But as repugnant as this man was and is, we are better off considering the hypocrisy of the media and of our culture around this issue. We almost relish scandals like this, because we can point fingers at the accused, and feel all cozy and warm because we would never do such a thing, and we’re good and normal, and moral. But look around you for a few moments. There has been a concerted campaign to destroy childhood in North America and Western Europe for more than 30 years now. We are told, even ordered, to take kids out of the house at the earliest age possible, and then to educate and socialize them in daycares. Because, we are told, the last thing we want is a child raised at home by parents – that would be abnormal and unnatural.
As soon as the children leave daycare they’re in schools, where our politicians are imposing ever more blatantly sexual and extreme curricula, blurring the lines between what is acceptable and what is unacceptable. Then there is big business pouncing on every new economic opportunity, and selling clothes to little girls who cannot even spell the word “pervert” that make them look like miniature prostitutes. Dumbed down, numbed down parents – or one parent more often than not – think it cute that their five-year-old looks like Lady Ga Ga, and hey, what’s wrong with loud make-up on a toddler, or heels and a tiny skirt on a child who still believes in Santa? The media is even worse, and emasculates boys, condemns them for their masculinity, glorifies sexual ambivalence, and tells anybody who will listen that nothing is right or wrong, but whatever makes you feel good is good in itself.

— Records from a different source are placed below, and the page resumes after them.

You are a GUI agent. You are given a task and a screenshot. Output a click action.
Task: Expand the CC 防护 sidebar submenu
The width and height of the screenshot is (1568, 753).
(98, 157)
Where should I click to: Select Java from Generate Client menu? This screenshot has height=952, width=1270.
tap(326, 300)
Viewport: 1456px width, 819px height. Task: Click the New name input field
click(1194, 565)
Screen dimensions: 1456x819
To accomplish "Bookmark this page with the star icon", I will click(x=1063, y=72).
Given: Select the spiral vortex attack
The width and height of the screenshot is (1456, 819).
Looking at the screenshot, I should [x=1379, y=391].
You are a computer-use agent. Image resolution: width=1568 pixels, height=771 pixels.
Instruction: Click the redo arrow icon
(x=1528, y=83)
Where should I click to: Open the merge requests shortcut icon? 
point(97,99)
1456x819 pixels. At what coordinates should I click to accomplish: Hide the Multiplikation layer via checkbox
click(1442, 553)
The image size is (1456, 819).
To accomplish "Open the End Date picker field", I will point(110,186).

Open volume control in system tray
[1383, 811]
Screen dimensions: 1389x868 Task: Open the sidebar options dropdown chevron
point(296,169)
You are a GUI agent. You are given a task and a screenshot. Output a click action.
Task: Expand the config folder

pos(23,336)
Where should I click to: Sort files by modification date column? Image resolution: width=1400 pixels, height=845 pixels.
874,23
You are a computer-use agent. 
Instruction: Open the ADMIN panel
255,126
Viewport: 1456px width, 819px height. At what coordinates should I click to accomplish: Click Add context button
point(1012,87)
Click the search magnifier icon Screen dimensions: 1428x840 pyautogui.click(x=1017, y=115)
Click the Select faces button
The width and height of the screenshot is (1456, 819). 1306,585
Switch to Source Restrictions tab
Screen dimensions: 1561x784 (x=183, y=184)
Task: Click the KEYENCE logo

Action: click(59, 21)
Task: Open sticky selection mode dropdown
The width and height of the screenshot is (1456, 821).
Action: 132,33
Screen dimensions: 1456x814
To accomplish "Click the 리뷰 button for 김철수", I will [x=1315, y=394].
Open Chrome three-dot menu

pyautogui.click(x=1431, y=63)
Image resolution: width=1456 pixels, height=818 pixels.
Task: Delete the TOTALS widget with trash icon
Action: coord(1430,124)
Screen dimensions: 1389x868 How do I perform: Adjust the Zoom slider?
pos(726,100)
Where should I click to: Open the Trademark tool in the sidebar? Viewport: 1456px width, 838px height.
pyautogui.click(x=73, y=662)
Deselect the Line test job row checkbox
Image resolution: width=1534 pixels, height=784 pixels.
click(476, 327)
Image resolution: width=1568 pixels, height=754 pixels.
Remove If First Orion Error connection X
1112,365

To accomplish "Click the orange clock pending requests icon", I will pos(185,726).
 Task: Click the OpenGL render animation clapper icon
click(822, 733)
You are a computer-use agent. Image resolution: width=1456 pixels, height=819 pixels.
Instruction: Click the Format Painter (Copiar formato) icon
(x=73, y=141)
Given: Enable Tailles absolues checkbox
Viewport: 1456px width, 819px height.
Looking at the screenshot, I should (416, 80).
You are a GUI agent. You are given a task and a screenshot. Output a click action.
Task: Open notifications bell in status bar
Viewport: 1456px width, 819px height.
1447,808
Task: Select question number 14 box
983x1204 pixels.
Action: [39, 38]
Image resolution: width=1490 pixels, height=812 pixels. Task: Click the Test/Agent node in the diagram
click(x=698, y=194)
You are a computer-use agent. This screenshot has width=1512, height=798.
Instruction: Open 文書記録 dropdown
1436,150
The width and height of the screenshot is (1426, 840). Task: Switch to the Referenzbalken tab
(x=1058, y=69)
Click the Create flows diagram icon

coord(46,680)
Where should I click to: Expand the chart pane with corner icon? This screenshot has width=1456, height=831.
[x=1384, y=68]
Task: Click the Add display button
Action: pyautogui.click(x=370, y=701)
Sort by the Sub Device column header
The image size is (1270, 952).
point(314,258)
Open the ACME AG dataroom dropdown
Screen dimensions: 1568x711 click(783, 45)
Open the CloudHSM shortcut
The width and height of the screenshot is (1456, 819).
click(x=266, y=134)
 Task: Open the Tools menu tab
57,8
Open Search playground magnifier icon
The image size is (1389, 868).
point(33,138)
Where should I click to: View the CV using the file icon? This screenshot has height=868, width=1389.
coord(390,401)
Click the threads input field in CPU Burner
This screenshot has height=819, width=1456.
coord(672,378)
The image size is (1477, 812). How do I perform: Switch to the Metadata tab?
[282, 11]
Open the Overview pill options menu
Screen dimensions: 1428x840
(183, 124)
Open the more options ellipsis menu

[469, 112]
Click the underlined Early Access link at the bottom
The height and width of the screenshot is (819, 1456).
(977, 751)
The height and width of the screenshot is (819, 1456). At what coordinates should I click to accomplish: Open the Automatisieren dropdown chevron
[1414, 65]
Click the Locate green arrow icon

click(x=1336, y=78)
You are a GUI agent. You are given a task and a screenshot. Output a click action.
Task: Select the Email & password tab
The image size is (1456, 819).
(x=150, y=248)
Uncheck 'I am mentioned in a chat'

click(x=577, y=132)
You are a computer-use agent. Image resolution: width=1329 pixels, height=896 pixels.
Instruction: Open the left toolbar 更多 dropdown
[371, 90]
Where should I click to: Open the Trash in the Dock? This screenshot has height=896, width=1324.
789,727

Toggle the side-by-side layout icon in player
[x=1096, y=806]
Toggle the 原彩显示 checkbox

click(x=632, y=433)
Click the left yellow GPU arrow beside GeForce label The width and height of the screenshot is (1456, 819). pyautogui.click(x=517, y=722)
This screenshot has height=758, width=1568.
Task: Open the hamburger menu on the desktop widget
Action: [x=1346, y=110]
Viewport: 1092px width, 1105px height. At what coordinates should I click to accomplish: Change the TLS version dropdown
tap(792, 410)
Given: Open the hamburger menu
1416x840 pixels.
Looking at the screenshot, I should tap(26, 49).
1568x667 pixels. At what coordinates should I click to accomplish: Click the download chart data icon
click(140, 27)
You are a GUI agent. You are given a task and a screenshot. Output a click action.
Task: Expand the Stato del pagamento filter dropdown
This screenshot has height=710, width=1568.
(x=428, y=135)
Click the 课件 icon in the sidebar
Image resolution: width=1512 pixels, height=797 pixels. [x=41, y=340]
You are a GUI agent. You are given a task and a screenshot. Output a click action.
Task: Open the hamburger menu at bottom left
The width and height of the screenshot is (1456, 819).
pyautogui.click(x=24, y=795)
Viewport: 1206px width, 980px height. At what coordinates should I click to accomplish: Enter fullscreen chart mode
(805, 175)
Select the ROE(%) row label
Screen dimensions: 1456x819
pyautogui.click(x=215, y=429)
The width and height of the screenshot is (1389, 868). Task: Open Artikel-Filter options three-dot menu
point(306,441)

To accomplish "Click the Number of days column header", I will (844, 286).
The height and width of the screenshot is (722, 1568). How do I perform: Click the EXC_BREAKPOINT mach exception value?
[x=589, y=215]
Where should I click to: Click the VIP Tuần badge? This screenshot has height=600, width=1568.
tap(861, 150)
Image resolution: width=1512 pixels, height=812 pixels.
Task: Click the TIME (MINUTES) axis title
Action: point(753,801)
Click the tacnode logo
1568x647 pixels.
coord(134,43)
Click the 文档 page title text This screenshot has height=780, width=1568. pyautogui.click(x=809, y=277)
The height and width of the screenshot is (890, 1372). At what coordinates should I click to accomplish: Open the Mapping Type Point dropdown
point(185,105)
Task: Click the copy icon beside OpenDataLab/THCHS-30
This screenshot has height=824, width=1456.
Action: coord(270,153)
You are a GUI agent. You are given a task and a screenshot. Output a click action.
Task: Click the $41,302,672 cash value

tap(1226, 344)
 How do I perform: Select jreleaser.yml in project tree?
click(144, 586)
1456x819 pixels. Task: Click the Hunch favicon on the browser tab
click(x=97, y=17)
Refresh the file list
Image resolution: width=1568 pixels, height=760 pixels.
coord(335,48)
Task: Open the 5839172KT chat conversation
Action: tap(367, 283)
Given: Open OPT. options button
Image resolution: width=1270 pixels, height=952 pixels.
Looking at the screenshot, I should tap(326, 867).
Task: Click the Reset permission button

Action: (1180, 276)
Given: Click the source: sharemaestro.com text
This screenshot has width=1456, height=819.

A lecturer at a Toronto university who worked as a male prostitute wrote that so-called “inter-generational sex” was fine and interesting, and was championed by his class of students when he was fired; he was then employed by numerous magazines and nominated for all sorts of awards. Just recently, a conference in Baltimore attended by a number of high-ranking academics argued that we need to legitimize pedophilia and decried the stigma attached to it. It goes on and on.
Then of course we find our well-known alleged perpetrator at Penn State, and we all congratulate ourselves that we’re doing fine. But we are not. One man caught does not a systemic problem solve. Children are easy to love, childhood is more difficult to preserve, and we have become an extremely lazy society. Sexuality is supposed to be private, relationship is meant to mean something, kids are meant to be kids.
Frankly, I couldn’t care less about Mr. Sandusky, but he will disappear, and the problem will continue.
If we destroy the lives of children in the womb, it is easy to destroy their well-being when they are just a few years older. Life has ceased to mean very much, and childhood even less. Those of us who complain that all is not perfect in our wealthy, materialistic, hedonistic culture are dismissed as dinosaurs and bigots. But there is nothing prehistoric about caring for the small and vulnerable, and nothing small-minded about compassion and empathy.
The new battles will not be on beachheads, in fields, in the sky, or on the seas, but in the classrooms and the homes, where we fight with all our might to make sure that children are not the new victims of a great campaign of hatred and lust.